Les textes de jeunesse de Turgot laissent apparaître le futur « Turgot administrateur, Turgot économiste, Turgot philosophe, mais aussi Turgot poète ». Au cours des années 1750, il conçut une théorie de la formation et de l’évolution des discours qui participe d’une réflexion partagée avec Maupertuis, Dumarsais, Condillac et surtout, Rousseau. Il philosopha également dans son projet d’article sur « Valeurs et monnaies », sur l’impossibilité d’exprimer la valeur en elle-même : « tout ce que peut énoncer le langage humain, c’est que la valeur d’une chose égale la valeur d’une autre ; il n’y a point d’unité fondamentale donnée par la nature ; il n’y a qu’une unité arbitraire et de convention ». Dans son Éloge de Gournay, il prétend que « la valeur vénale de chaque denrée, tous frais déduits, est la seule règle pour juger de l’avantage que retire l’État d’une certaine espèce de productions » et que, « par conséquent, toute manufacture dont la valeur vénale ne dédommage pas avec avantage des frais qu’elle exige n’est d’aucun avantage, et les sommes employées à la soutenir malgré le cours naturel du commerce, sont un impôt mis sur la nation en pure perte ».
Sous le pseudonyme de l’abbé de l’Aage, Turgot a soumis à Voltaire en février 1770, sa traduction de la huitième Églogue et du quatrième livre de l’Énéide de Virgile.
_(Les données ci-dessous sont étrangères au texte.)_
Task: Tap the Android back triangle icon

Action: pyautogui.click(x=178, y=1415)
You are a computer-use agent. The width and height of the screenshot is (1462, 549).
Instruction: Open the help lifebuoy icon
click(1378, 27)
Il lui a également proposé une réforme ambitieuse de la poésie française, basée sur « du nombre, de la cadence » et « un nouveau système d’harmonie » … Dans son article de l’Encyclopédie sur l’étymologie, Turgot soutint par ailleurs que cette dernière « doit être conçue comme la science qui donne accès à la vérité (ετυμος) du discours (λογος) ; il divise la discipline en deux versants, celui de l’invention, chargé de multiplier aussi librement que possible des conjectures sur l’origine des mots, et celui de la critique, chargé de filtrer ces conjectures afin de ne retenir que la plus appropriée ». Selon Turgot, l’invention doit être un espace de « liberté illimitée ».
Mais le principal apprentissage de Turgot émana surtout de son expérience d’intendant de la Généralité de Limoges (1761-1772), qui lui permit de découvrir l’état désastreux de la France et de tester la validité du « système » qui le rendit célèbre et lui permit d’accéder en 1774 à la fonction de contrôleur général des finances du Royaume.